Page text |
• • • • •

Debt relief that could improve the life of millions

Donald Trump’s tariffs are set to shave half a percentage point off global growth, the International Monetary Fund said on Tuesday. The IMF warned that poor countries already hit by Trump’s gutting of foreign aid could plunge further into debt.

So what? Africa is already in a debt crisis. Thirty-two of its 54 countries spend more on interest payments than health, and 25 spend more on debt than education. Last year, former prime minister Gordon Brown called restructuring debt payments “a matter of life and death”.

Now that Trump has halted nearly all US aid spending, alongside cuts by the UK, France and Germany, it is even more urgent.

  • In 2023, when aid was at an all-time high, Africa already sent more money to the rich world in debt repayments ($68.7 billion) than it got in aid ($59.7 billion).
  • Africa’s interest payments are expected to reach nearly $90 billion this year, even as the amount of aid it receives is set to tumble.
  • These repayments eat up government revenue that could be spent on hospitals, schools, roads and other infrastructure.

What happened? Before the pandemic, African countries spent less on debt. But when Covid struck, many borrowed to fund imports and keep government services going.

The continent’s debt-to-GDP ratio jumped from 31 per cent in 2010 to 67 per cent in 2023. This was a steep rise, but in line with the amount of extra debt taken on by rich countries.

The key difference. Whereas wealthy countries can take out loans at around 2 or 3 per cent, African governments, seen as high-risk borrowers, face rates as high as 10 per cent.

Crunch. Some countries are particularly hard-hit.

  • South Sudan, the world’s poorest country with a life expectancy of 55.5 years, spends ten times more on debt payments than on healthcare.
  • Malawi, where only 15 per cent of children finish secondary school, spends twice as much on interest as it does on schools.
  • Debt repayments consume more than half of government revenues in Angola, Kenya, Rwanda, Uganda and Zambia.

By contrast, France spends 3 per cent of its revenues on servicing debt – despite having more of it in aggregate and as a share of GDP.

Bottom line. African companies also struggle to access the finance they need to grow, further hindering economic development. CEOs in Malawi and Zambia face rates of 33.5 and 24.5 per cent compared with just 1.4 per cent in Japan and 2.9 per cent in Switzerland.

• • • • •

Provided records |

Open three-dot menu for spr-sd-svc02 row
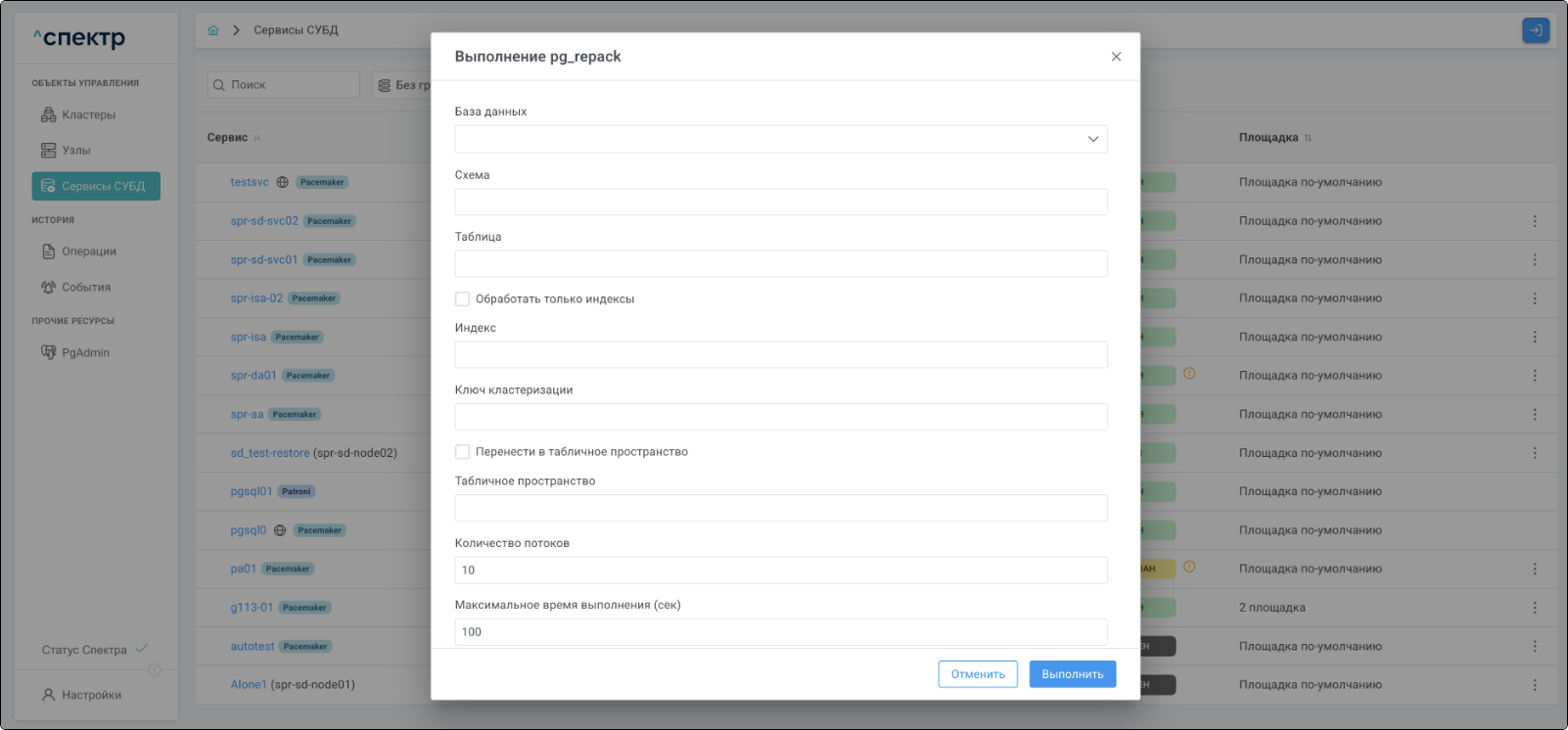Image resolution: width=1568 pixels, height=730 pixels. click(1534, 221)
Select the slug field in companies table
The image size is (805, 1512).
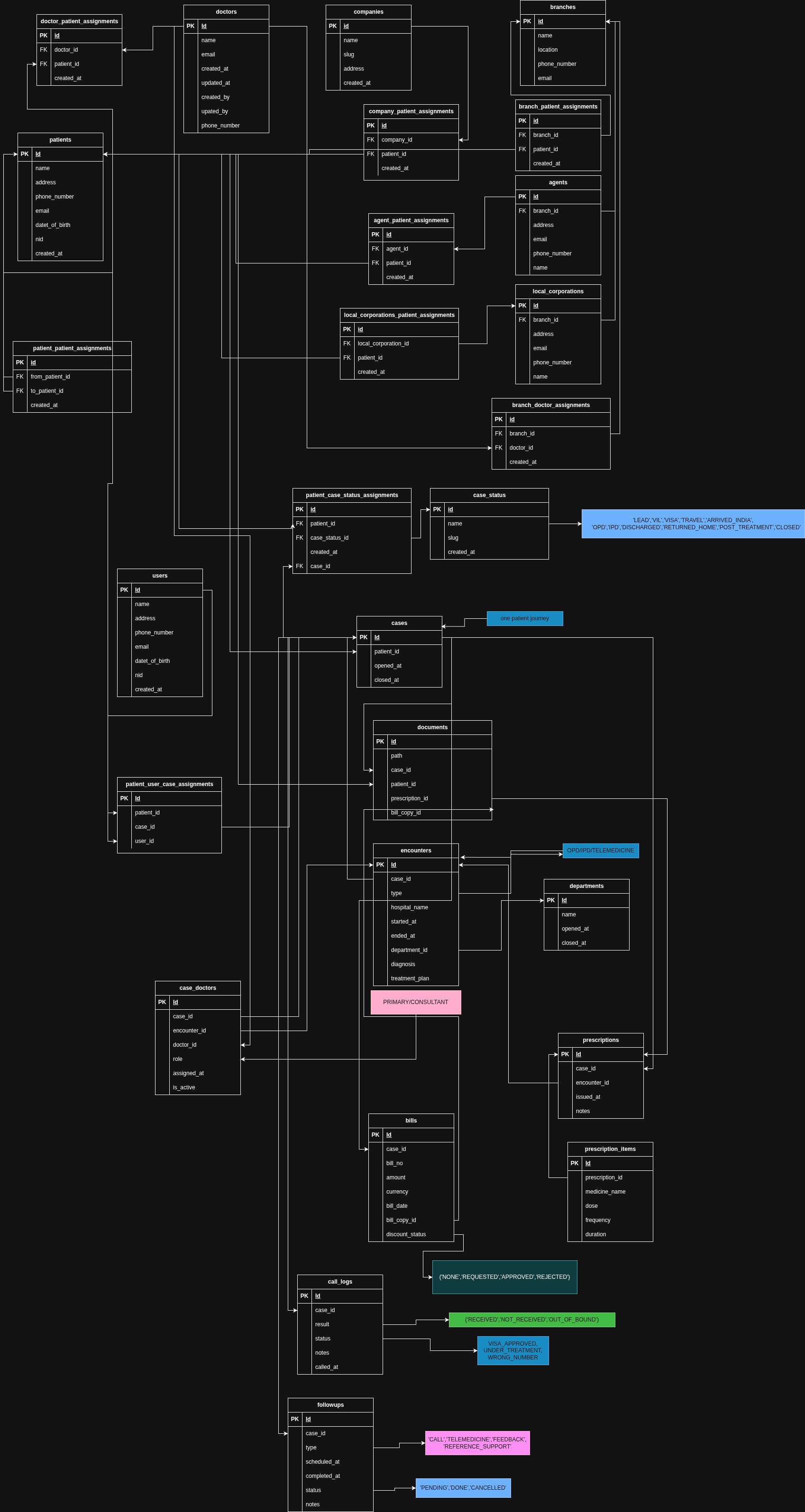pyautogui.click(x=349, y=54)
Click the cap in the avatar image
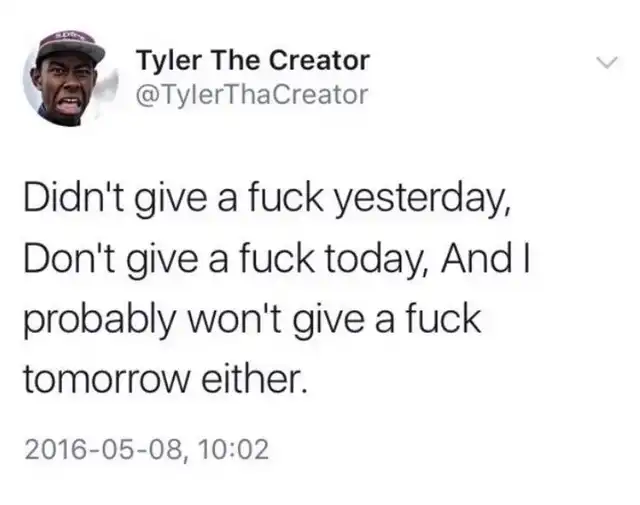This screenshot has width=640, height=505. pos(71,45)
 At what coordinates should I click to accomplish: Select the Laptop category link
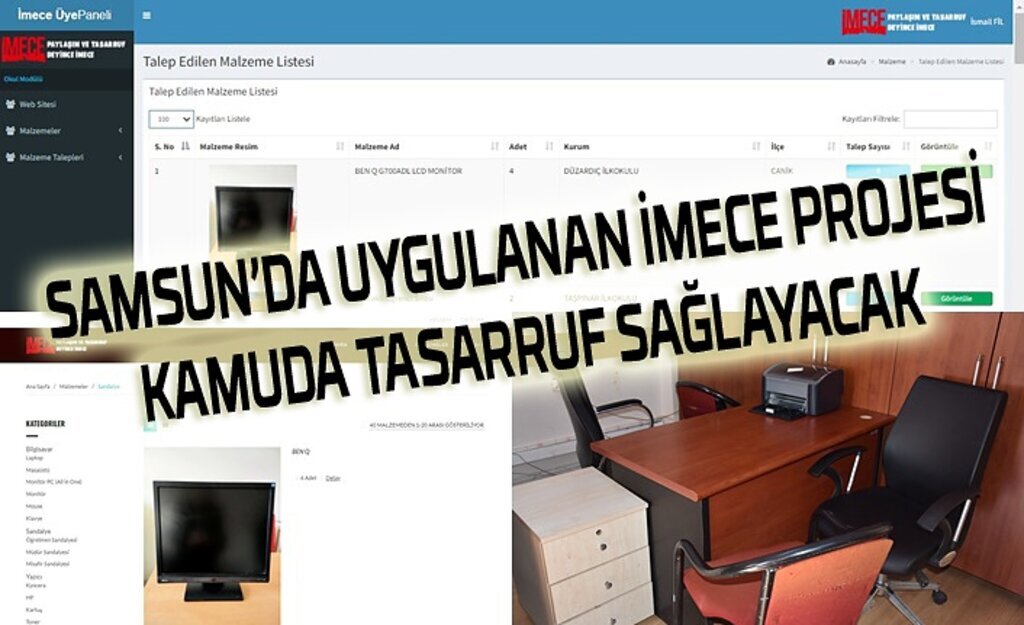[x=35, y=458]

• • • • •

Tasks to carry out |
(1) In the article on African debt relief, what percentage of its revenues does France spend on servicing debt?
(2) Quote the African debt article between "Now that Trump" and "and other infrastructure.", inclusive.
(3) Extend the article on African debt relief beyond its final sentence.

Solved tasks |
(1) 3 percent

(2)
Now that Trump has halted nearly all US aid spending, alongside cuts by the UK, France and Germany, it is even more urgent.

  • In 2023, when aid was at an all-time high, Africa already sent more money to the rich world in debt repayments ($68.7 billion) than it got in aid ($59.7 billion).
  • Africa’s interest payments are expected to reach nearly $90 billion this year, even as the amount of aid it receives is set to tumble.
  • These repayments eat up government revenue that could be spent on hospitals, schools, roads and other infrastructure.

(3)
This is going to hurt. Africa was the biggest recipient of US aid dollars, receiving $12 billion of $41 billion in 2024. The money went on everything from polio vaccines and paying nurses, to clean water and helping farmers endure droughts. Most of it has gone.

Aid groups warn the cuts will cost millions of lives. One possible solution? Forgiving debt.

We’ve been here before. A debt relief drive in the 2000s helped 37 countries – 31 of them in Africa – get more than $100 billion of debt forgiven. They spent much of this freed-up money on poverty reduction.

According to a recent study by the universities of St Andrews and Leicester, a new wave of debt relief that brought repayments down to 5 per cent of government revenue could

  • give 33 million people access to basic sanitation;
  • provide clean drinking water for 17 million people;
  • help five million more children attend school; and
  • save the lives of 60,000 children and mothers.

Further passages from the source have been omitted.